Here comes the fun part. Cambridge has multiple calibrationers? calibrators? calibrationists? – not really sure what they are. Presumably, they are periodically “calibrated” to the big-dog himself (the room goes silent in awe of this education Deity). I don’t know anything about the big-dog, but (insert gender neutral personal pronoun here) must be as special as Michelle Rhee.
Back to the story. Cambridge calibration consultants are calibrated to the ONE, and for argument’s sake, must maintain the same fidelity demanded of our people. Thus, 50% of all ratings can be one level on either side of the big-kahuna. Important part – “on either side”. That means they can have a span of three levels (again – there are only four).

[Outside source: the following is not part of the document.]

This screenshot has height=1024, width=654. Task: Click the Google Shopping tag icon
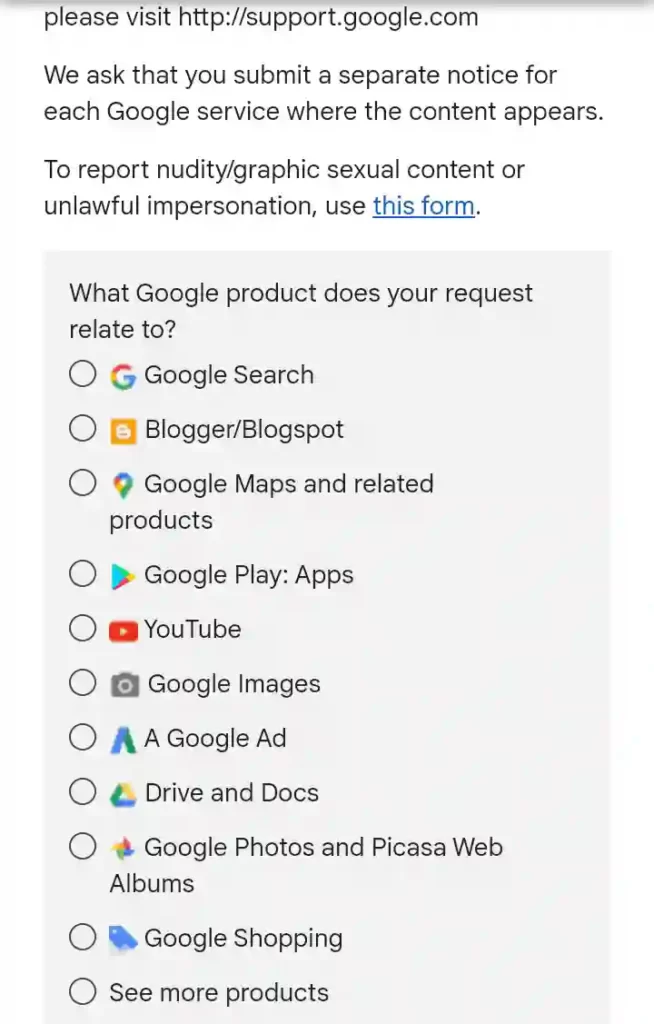122,939
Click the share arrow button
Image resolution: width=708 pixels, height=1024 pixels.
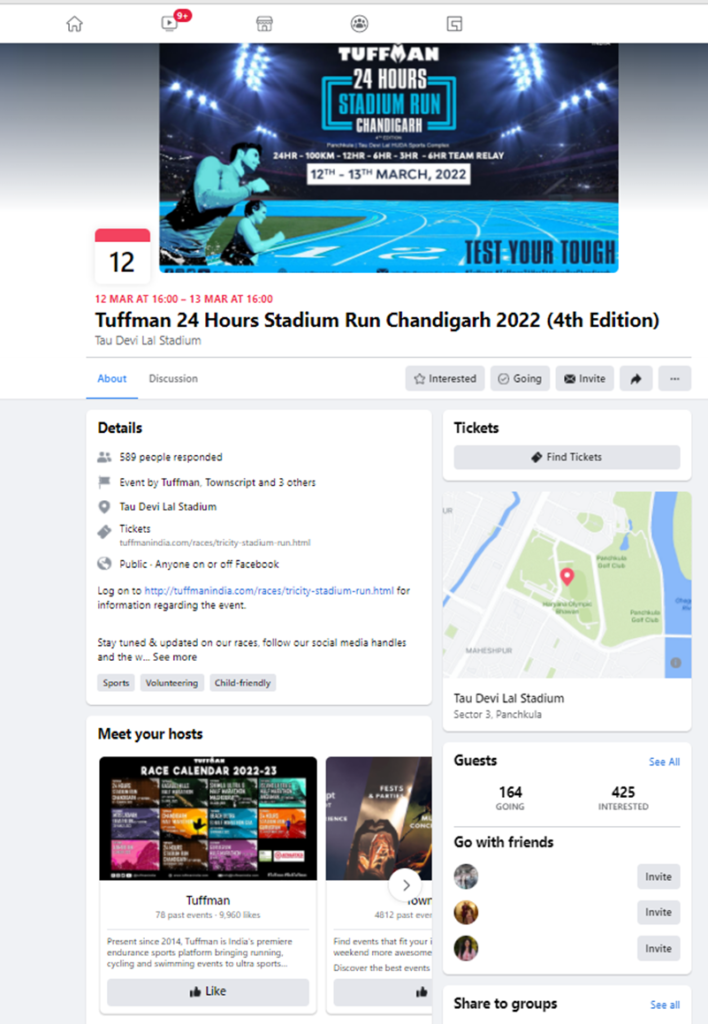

Now comes the punchline. When these slightly-less-than-perfect calibration collaborators calibrate our people, the same 50%, off one level, acceptable “error” exists. Get it? We started with a worst case calibratologist error of 50% spread over three levels; the multiplicative effect of error now brings this to100% of District evaluators can be off by all four levels! Even if Michelle Rhee and Beverly Hall came to Tampa with a semi-truck full of erasers could this be fixed.
I presented my findings to the Gates County School Board. Eyes glazed over at “multiplicative effect of error”. They wrote the $500,000 check. Meanwhile, the District Superintendent (a Gates disciple) attempted to vaporize me with her stare. I’ll post the video clip from that Board meeting somewhere. It was a hoot.
Nationwide, we need to put responsible people on local School Boards. The fight to save public education must be fought on all levels. You don’t need to understand “multiplicative effect of error”; you just need to be a conscientious enough public steward to recognize a potential problem when it is presented to you. Don’t sign the check until you have asked for unbiased explanations.
But hey – it’s only Federal RTT money – it’s not like we are spending our own. Anyway, if we don’t spend it, it will go to waste.